◆ PROBLEM DESCRIPTION: In the entries below, find the line with "Click the paperclip icon in the toolbar" and the line with "Task: Click the 安定したホールにお使いください notice line". Reproduce those two lines and every line between them exactly, and nothing more.

STORED DATA Start Marker

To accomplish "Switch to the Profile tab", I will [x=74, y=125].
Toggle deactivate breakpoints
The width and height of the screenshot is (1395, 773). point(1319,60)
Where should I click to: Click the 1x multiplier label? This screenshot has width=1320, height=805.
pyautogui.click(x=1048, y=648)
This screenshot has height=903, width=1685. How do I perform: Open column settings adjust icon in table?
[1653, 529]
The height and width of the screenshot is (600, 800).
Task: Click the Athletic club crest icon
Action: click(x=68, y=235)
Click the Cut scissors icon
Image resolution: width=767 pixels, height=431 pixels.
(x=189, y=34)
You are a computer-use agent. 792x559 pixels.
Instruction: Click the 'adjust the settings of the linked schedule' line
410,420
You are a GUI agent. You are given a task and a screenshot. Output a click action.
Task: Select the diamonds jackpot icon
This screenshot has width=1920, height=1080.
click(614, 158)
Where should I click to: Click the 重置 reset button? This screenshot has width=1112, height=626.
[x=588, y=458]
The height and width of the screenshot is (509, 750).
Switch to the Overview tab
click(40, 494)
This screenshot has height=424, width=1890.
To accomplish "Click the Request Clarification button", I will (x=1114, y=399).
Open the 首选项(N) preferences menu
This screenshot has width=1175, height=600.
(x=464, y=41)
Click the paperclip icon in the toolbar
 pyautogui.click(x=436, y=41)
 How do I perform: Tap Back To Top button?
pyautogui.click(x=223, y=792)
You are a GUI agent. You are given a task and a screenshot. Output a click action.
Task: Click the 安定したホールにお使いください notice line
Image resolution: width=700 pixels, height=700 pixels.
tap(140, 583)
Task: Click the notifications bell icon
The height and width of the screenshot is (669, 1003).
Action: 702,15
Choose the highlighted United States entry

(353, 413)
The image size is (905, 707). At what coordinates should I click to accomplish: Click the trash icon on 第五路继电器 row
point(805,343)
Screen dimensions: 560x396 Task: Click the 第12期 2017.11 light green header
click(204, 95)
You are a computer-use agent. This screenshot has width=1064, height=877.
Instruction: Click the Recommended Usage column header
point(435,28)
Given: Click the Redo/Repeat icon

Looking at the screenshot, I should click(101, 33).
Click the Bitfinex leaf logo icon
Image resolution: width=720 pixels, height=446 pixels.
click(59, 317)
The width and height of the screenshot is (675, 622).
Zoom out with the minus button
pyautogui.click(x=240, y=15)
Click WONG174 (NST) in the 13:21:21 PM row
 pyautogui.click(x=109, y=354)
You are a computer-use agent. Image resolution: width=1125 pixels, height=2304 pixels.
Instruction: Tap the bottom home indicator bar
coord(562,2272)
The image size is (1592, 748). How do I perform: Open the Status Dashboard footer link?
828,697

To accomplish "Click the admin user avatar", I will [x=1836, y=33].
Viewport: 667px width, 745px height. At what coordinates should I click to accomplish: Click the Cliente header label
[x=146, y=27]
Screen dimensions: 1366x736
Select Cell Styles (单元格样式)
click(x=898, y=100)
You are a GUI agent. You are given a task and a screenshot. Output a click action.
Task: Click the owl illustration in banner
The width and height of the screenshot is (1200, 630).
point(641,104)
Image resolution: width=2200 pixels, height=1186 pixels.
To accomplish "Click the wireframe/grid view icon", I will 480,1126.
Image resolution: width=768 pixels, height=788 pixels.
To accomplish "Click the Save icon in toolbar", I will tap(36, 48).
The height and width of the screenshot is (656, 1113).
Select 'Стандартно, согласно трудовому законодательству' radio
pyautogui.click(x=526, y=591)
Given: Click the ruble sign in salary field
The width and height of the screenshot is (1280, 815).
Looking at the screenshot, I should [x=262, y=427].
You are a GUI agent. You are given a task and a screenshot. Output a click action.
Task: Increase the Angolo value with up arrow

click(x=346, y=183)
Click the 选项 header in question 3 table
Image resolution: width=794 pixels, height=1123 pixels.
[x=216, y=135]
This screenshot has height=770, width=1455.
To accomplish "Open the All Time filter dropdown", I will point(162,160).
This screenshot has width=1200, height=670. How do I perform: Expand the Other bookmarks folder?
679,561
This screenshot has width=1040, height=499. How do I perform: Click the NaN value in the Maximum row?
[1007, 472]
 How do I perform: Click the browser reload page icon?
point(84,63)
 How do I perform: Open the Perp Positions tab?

STORED DATA End Marker

◆ ANSWER TO THE PROBLEM:
Click the paperclip icon in the toolbar
 pyautogui.click(x=436, y=41)
 How do I perform: Tap Back To Top button?
pyautogui.click(x=223, y=792)
You are a GUI agent. You are given a task and a screenshot. Output a click action.
Task: Click the 安定したホールにお使いください notice line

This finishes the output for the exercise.